> [TO DO]: Give the lines of the listing below as a Markdown table, starting at the line that contains "This screenshot has height=1014, width=1445." and ending at the last line of the listing, both included, with blank lines skipped. Use the columns "Row" and "Line", and leave out the pictures.

> [ENTRIES SUPPLIED]:

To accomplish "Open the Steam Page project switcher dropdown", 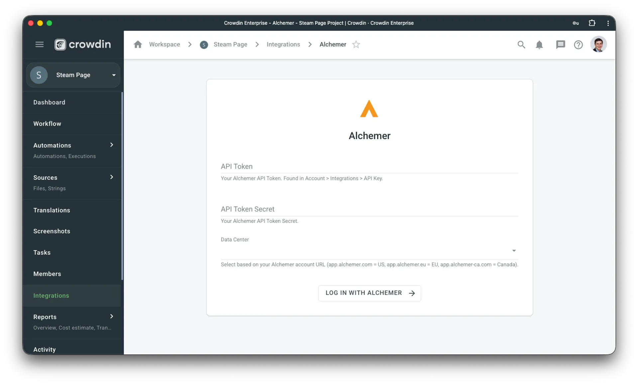I will click(114, 75).
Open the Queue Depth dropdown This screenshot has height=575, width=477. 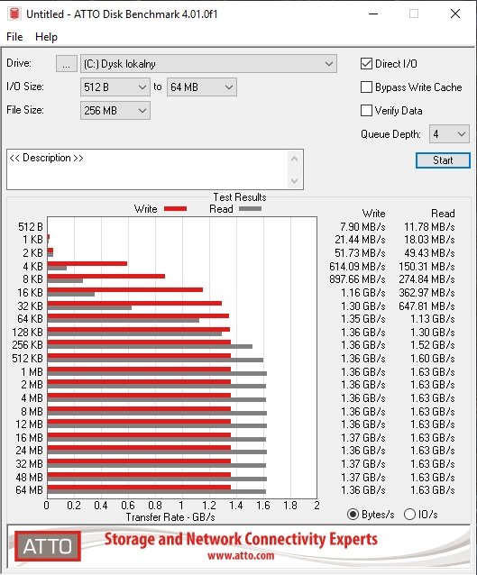click(x=449, y=134)
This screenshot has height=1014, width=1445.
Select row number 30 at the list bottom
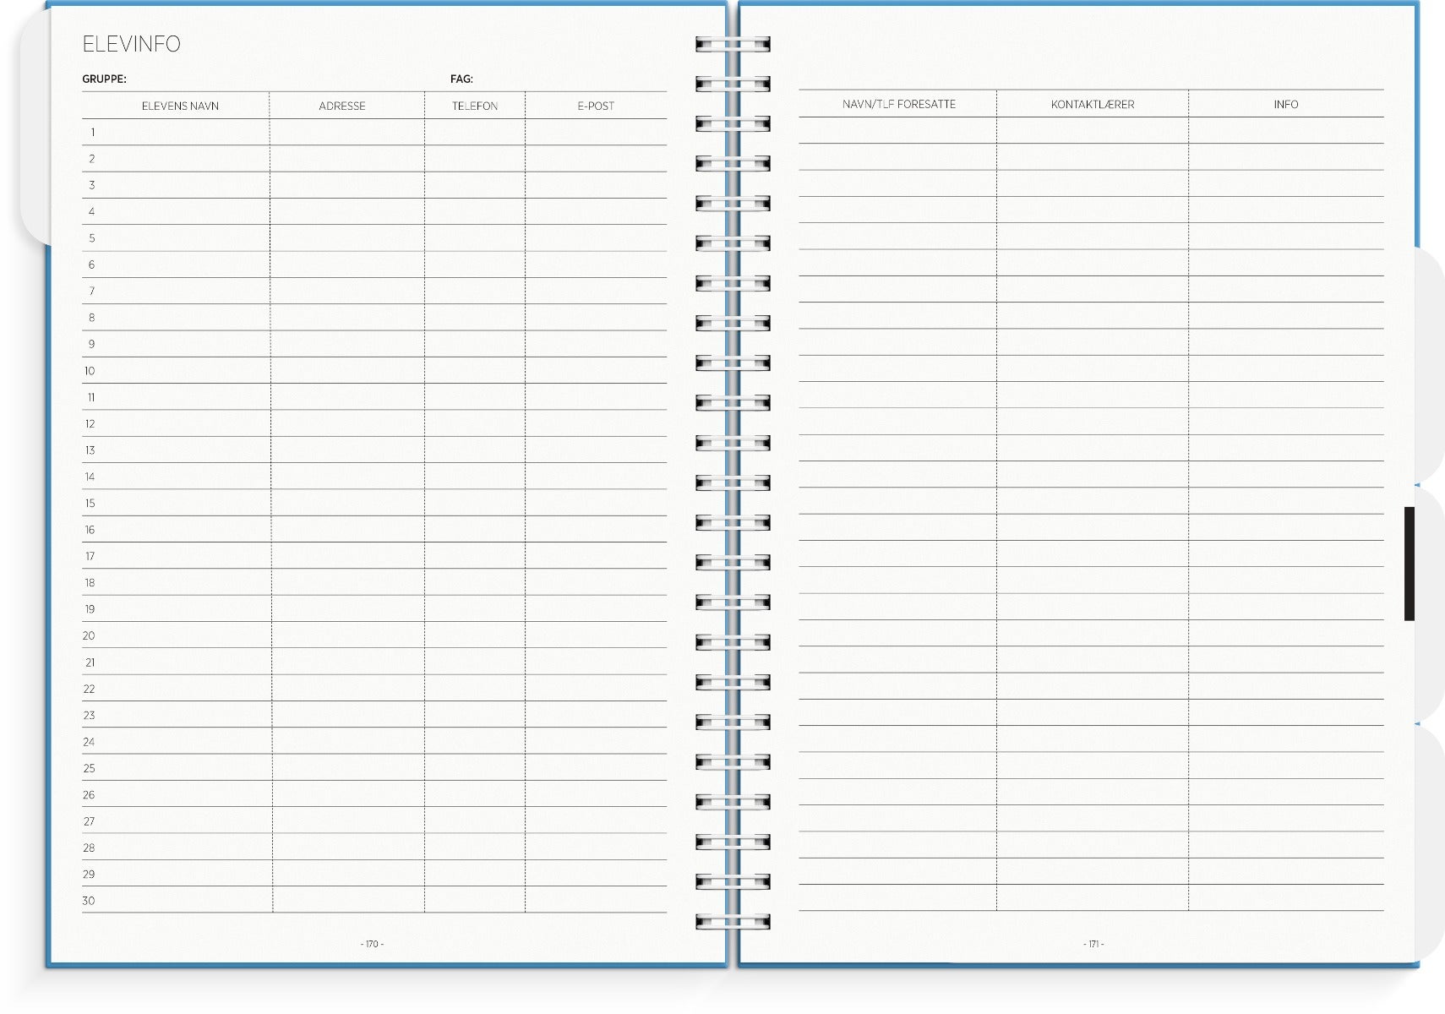coord(89,901)
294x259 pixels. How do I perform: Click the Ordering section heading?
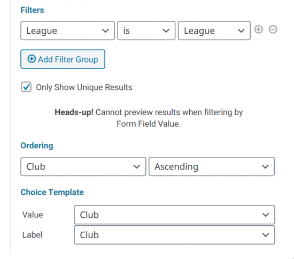click(37, 146)
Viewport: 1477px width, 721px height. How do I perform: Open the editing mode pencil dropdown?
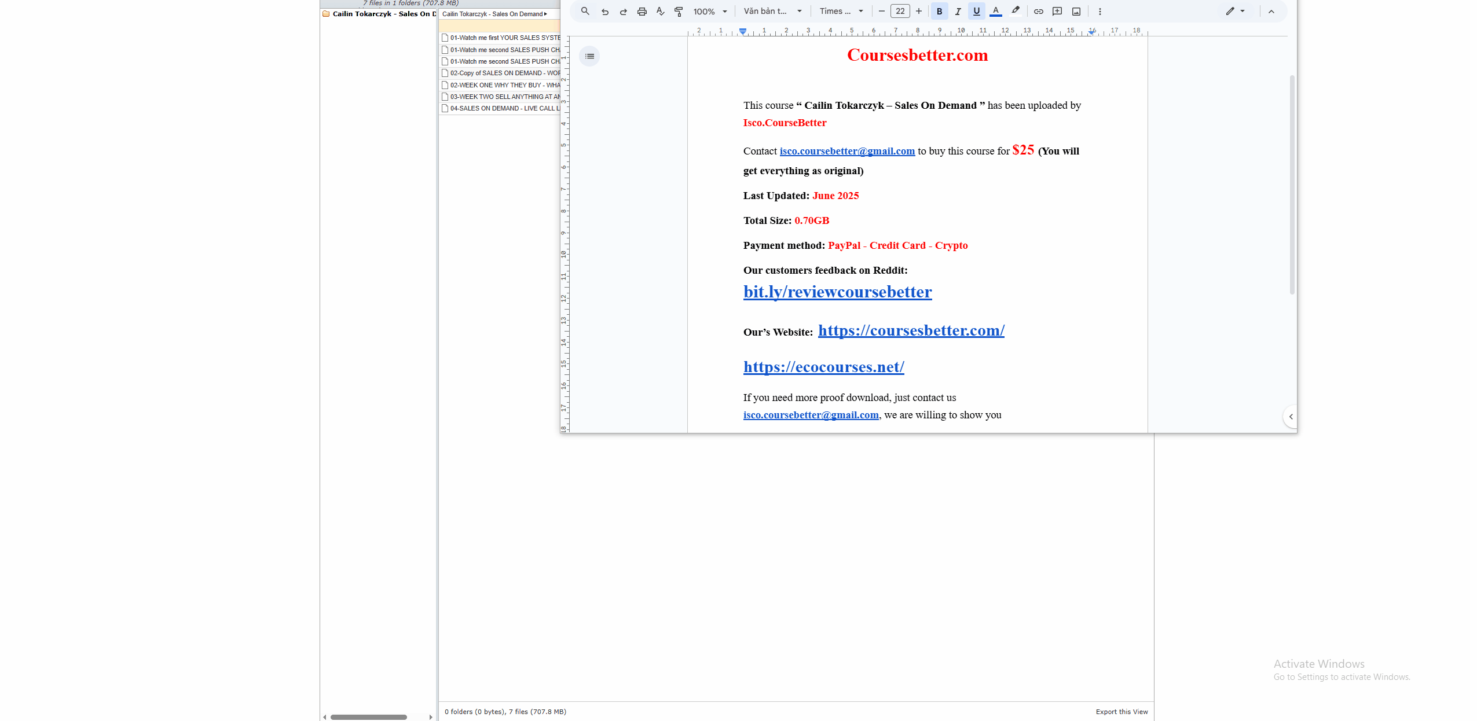point(1234,12)
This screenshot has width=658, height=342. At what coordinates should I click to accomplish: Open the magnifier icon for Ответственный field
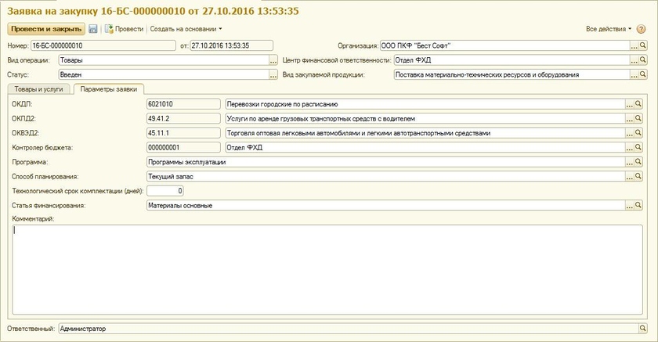point(643,329)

> [FINISHED TASK]:
| Row | Line |
|---|---|
| 1 | This screenshot has height=1014, width=1445. |
| 2 | Select row number 30 at the list bottom |
| 3 | coord(89,901) |
| 4 | 294x259 pixels. How do I perform: Click the Ordering section heading? |
| 5 | click(37, 146) |
| 6 | Viewport: 1477px width, 721px height. How do I perform: Open the editing mode pencil dropdown? |
| 7 | point(1234,12) |
| 8 | This screenshot has width=658, height=342. At what coordinates should I click to accomplish: Open the magnifier icon for Ответственный field |
| 9 | point(643,329) |